- Title: INDIA: Murder of young Brit will not affect tourism - Goa state chief
- Date: 11th March 2008
- Summary: (BN08) PANJIM, GOA, INDIA (MARCH 11, 2008) (ANI-ACCESS ALL) SIGN READING 'CHIEF MINISTER RESIDENCE' (SOUNDBITE) (English) DIGAMBAR KAMATH, STATE CHIEF, GOA, SAYING: "We have 2.5 million tourists visiting the state. When such a large number of tourists visit a state, if one or two incidents take place of such nature, there is no need to blow it out of proportion. Right in the beginning, we made it clear that government if there is a foul play, as suspected by the mother of this girl, we said we will go to the root cause of this case." CAR PARKED OUTSIDE RESIDENCE OF GOA CHIEF MINISTER, DIGAMBAR KAMATH (SOUNDBITE) (English) DIGAMBAR KAMATH, STATE CHIEF, GOA, SAYING: "Lots of other things must be happening in other places also, which we don't even come to know and if Indian people go abroad and all what happens, we know, and here, just before any conclusion also, the way some of the media channels started bringing it out that Goa is unsafe, Goa is unsafe. I personally don't think that it will have an impact on Goa's tourism. People who come to Goa have always gone back to Goa with sweet memories about Goa." GOA CHIEF MINISTER, DIGAMBAR KAMATH, GETTING INTO CAR AND BEING DRIVEN OFF
- Embargoed: 26th March 2008 18:39
- Location: India
- Country: India
- Topics: Crime / Law Enforcement,International Relations
- Reuters ID: LVA4WG2UZY5HNOIDDQCEQI8WGYNR
- Aspect Ratio: 4:3
- Story Text: The Chief Minister of Goa says the mysterious murder of a British girl will not put tourists off travelling to the popular destination.
The chief minister of Goa has been defending the state's safety record after the murder of British teenager Scarlett Keeling.
Media attention in the case has raised concerns about how safe Goa is for tourists.
But Goa chief, Digambar Kamath says there is no need to blow what happened out of proportion.
Talking to media in Panaji on Tuesday (March 11), Kamath discounted trade analysts and agents who said Goa 's tourism sector may be affected as more details about the alleged rape and murder case of the 15-year-old British girl unfolded.
Kamath said Goa welcomed 2.5 million tourists a year.
"When such a large number of tourists visit a state, if one or two incidents take place of such a nature, there is no need to blow it out of proportion" he said.
He was adamant the government would get to the root of the cause of the girl's killing.
Upset over media reports following Scarlett's murder, the state chief said that such incidents are not new and have been taking place in other tourist destinations. But they didn't always make such big headlines.
And he was confident tourists would not be put off.
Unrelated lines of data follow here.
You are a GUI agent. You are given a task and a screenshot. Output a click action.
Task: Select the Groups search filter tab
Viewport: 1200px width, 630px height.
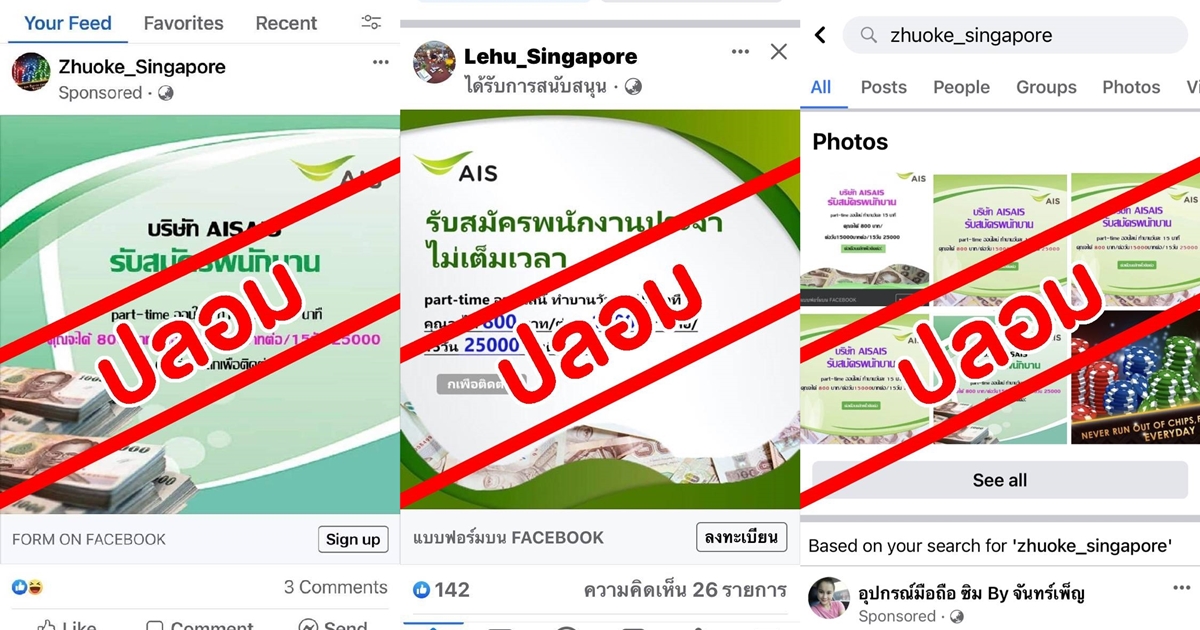pos(1046,87)
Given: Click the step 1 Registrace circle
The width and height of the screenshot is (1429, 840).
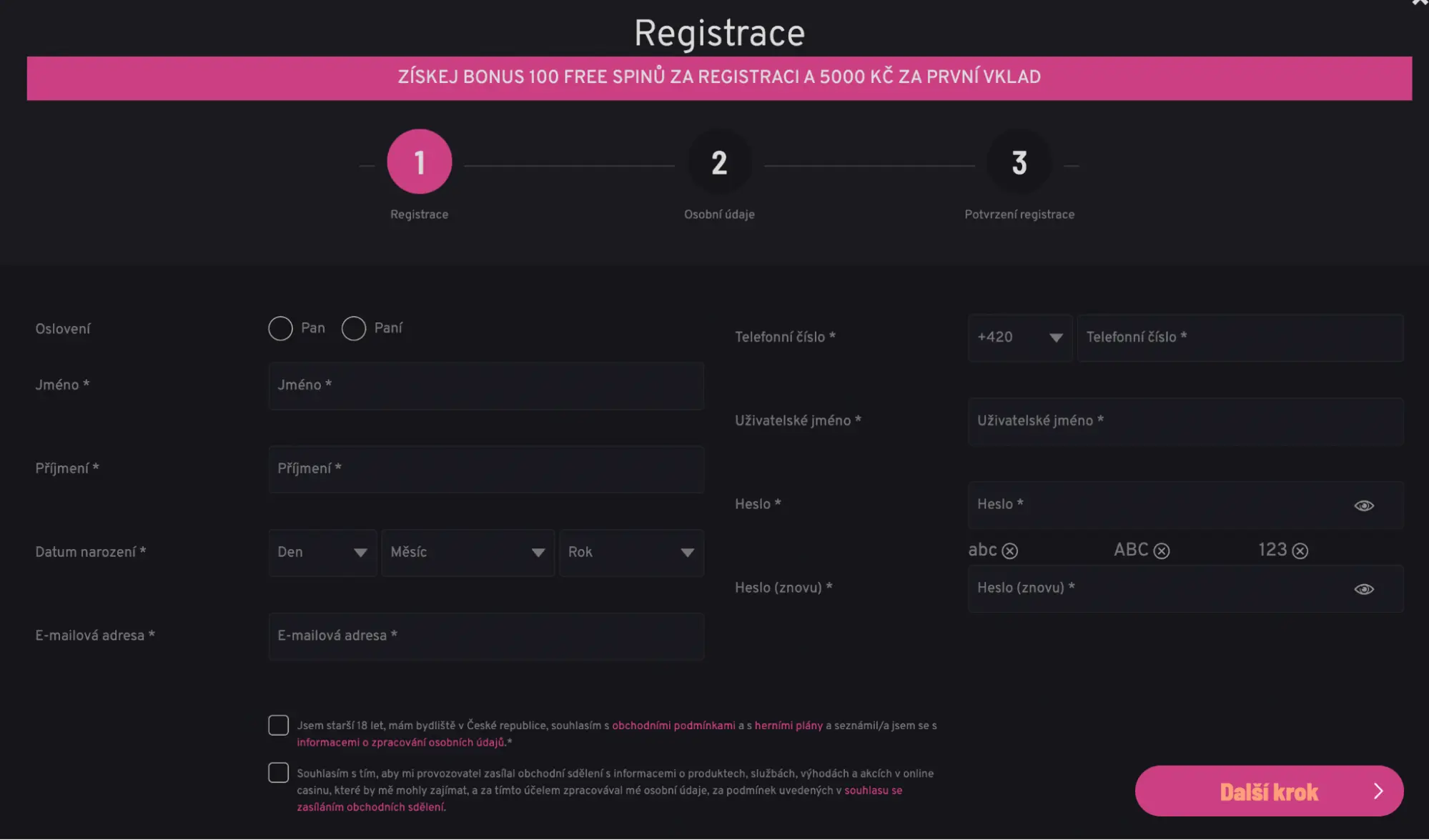Looking at the screenshot, I should [419, 162].
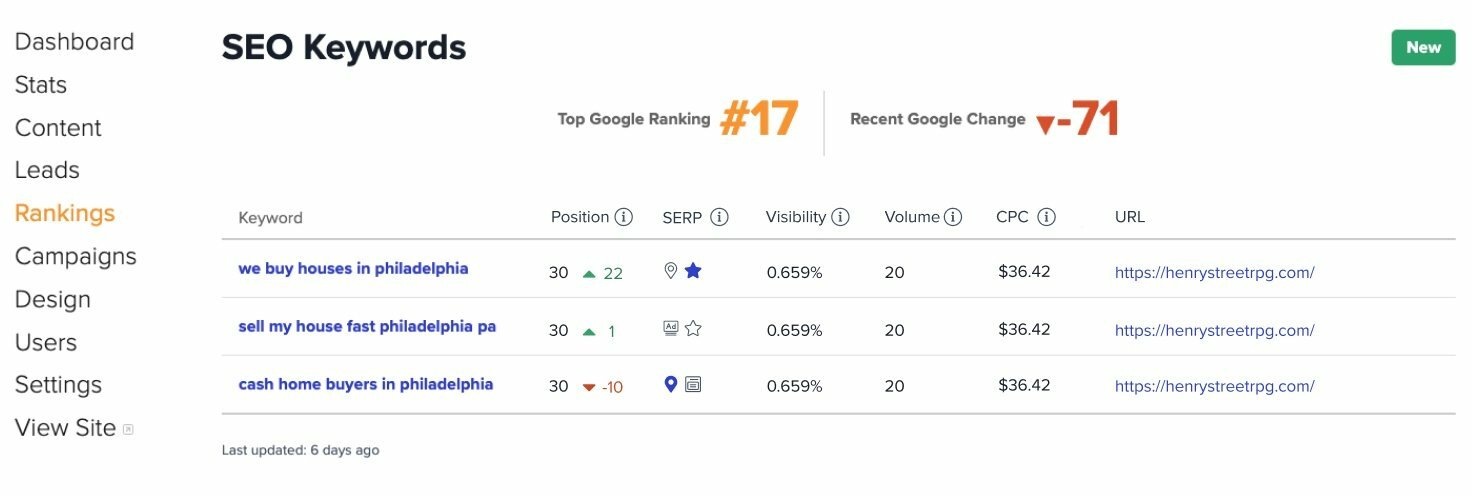Click the Volume column info icon
Viewport: 1472px width, 496px height.
pyautogui.click(x=953, y=217)
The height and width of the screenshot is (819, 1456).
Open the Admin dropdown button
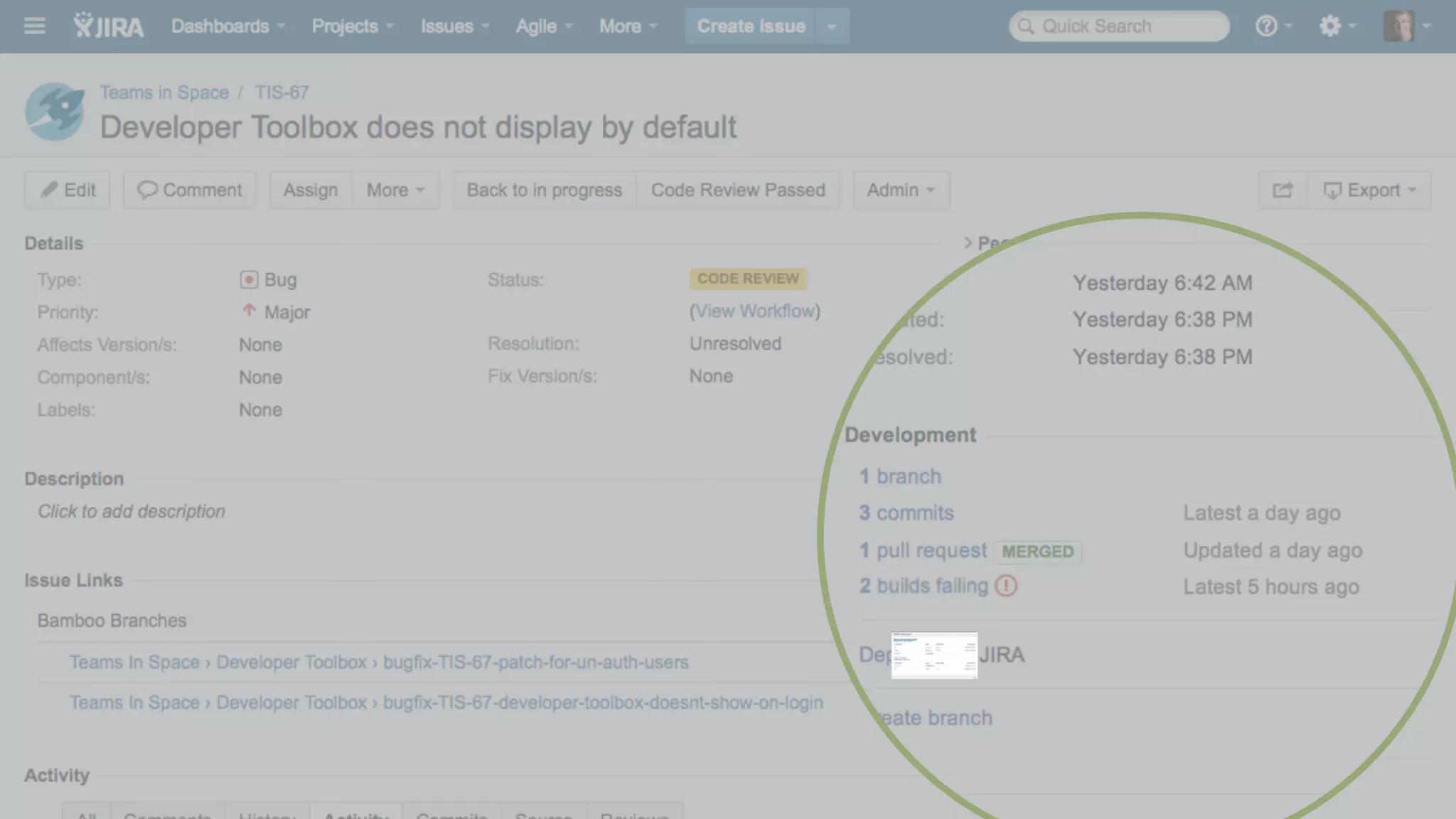pos(901,191)
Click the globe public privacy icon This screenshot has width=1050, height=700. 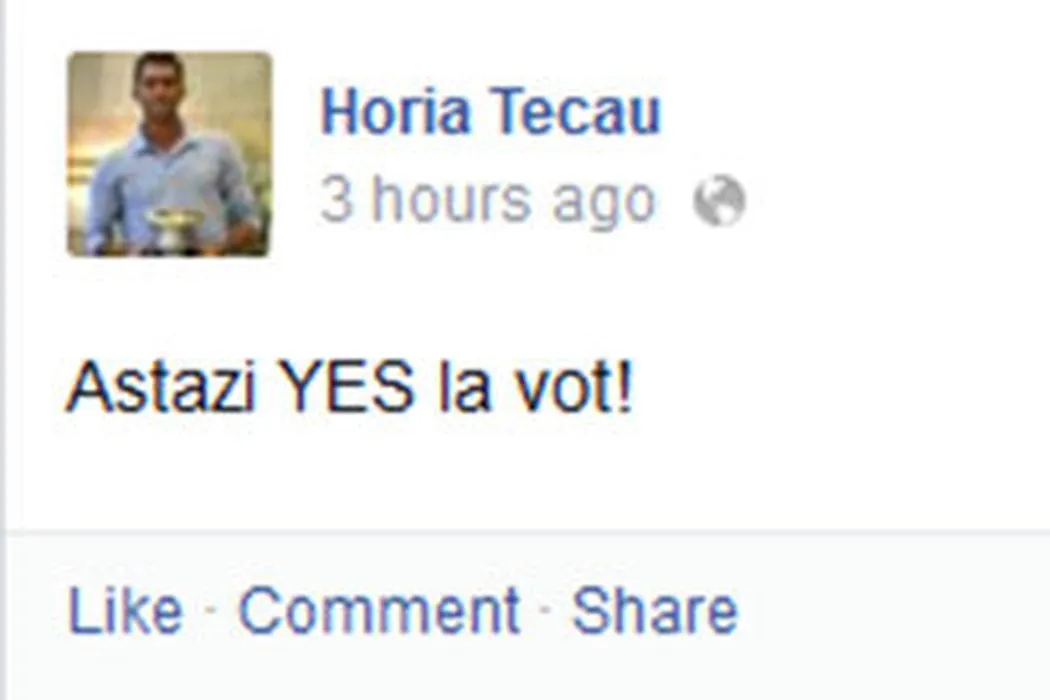[x=719, y=201]
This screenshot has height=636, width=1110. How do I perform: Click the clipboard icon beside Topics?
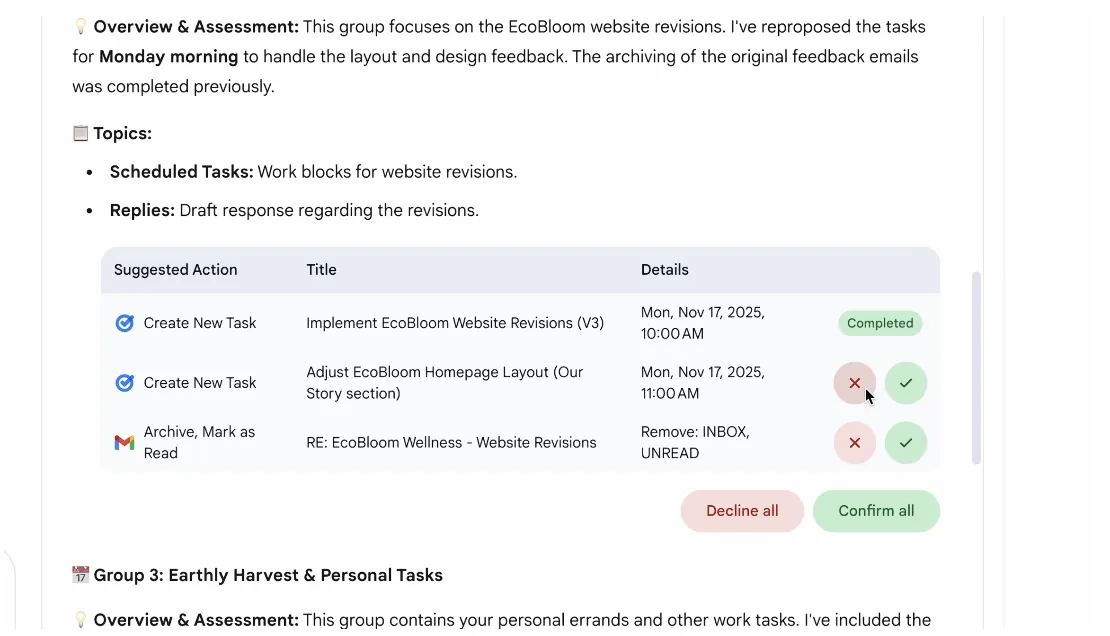pos(81,133)
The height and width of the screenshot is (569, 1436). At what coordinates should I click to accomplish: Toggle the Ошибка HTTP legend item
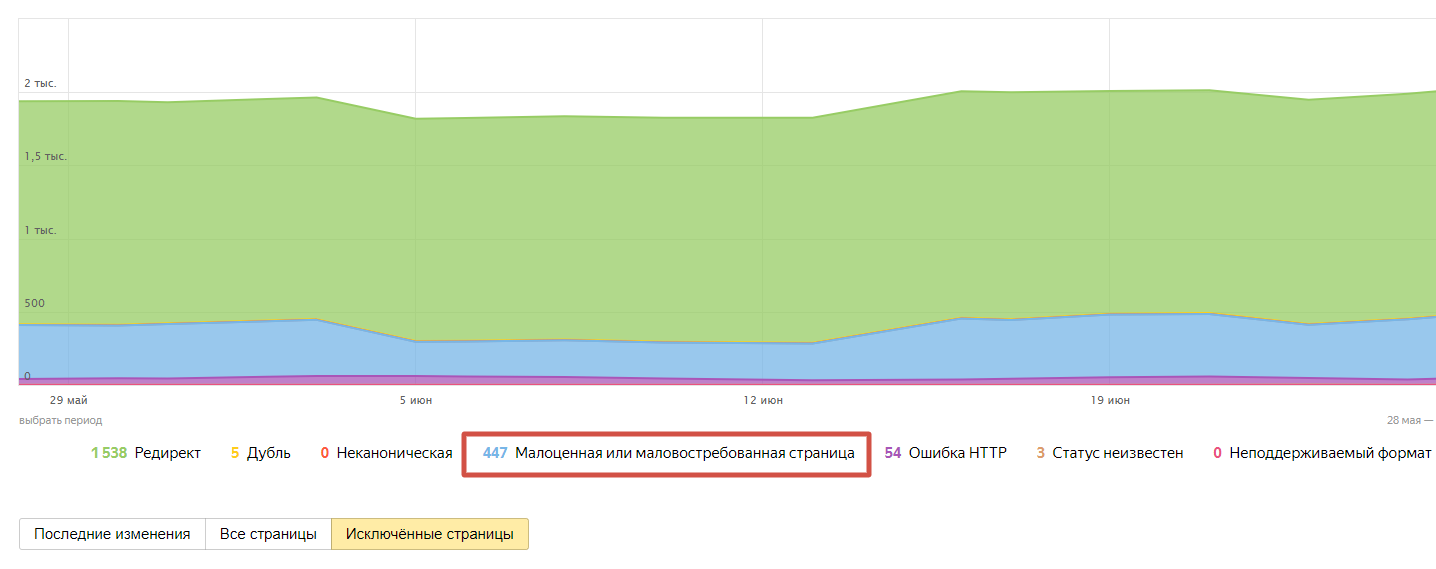click(x=945, y=453)
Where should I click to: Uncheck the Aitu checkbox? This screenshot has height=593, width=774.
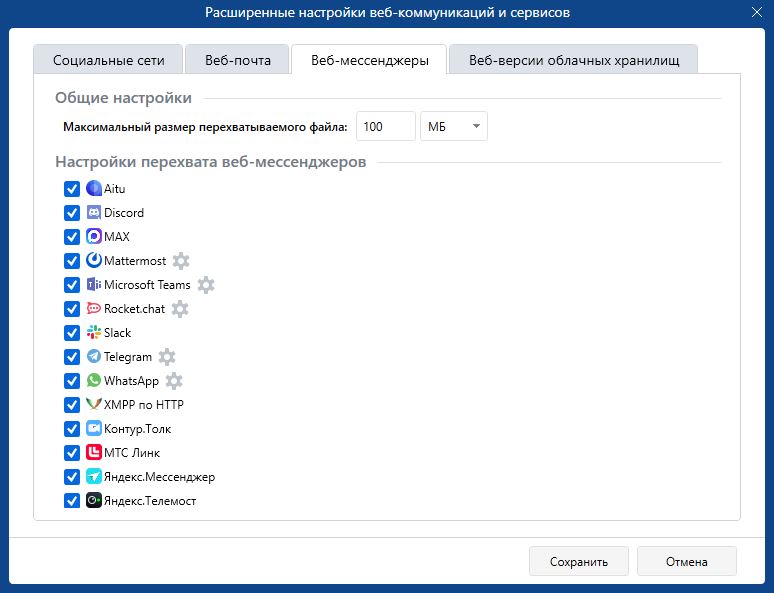pyautogui.click(x=72, y=189)
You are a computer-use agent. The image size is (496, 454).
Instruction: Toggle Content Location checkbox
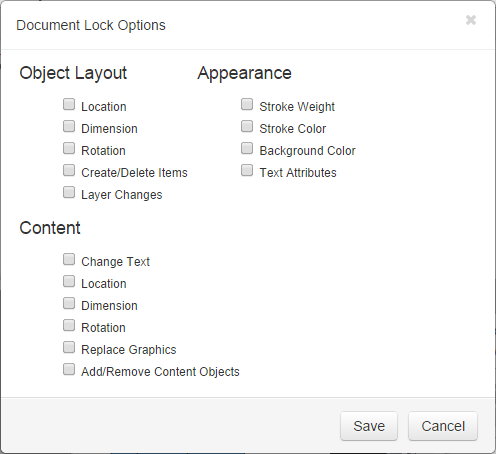coord(69,281)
People who visit Goa always have sweet memories about the place, he said.
Meanwhile, Scarlett's mother, Fiona MacKeown, has demanded for a probe by India's top investigative agency, the Central Bureau of Investigation (CBI) into her daughter's death. Originally, Indian authorities had reported that Scarlett drowned after taking drugs. Later, however, they said a second autopsy revealed injuries that indicated murder.
Police have arrested three people in connection with the murder.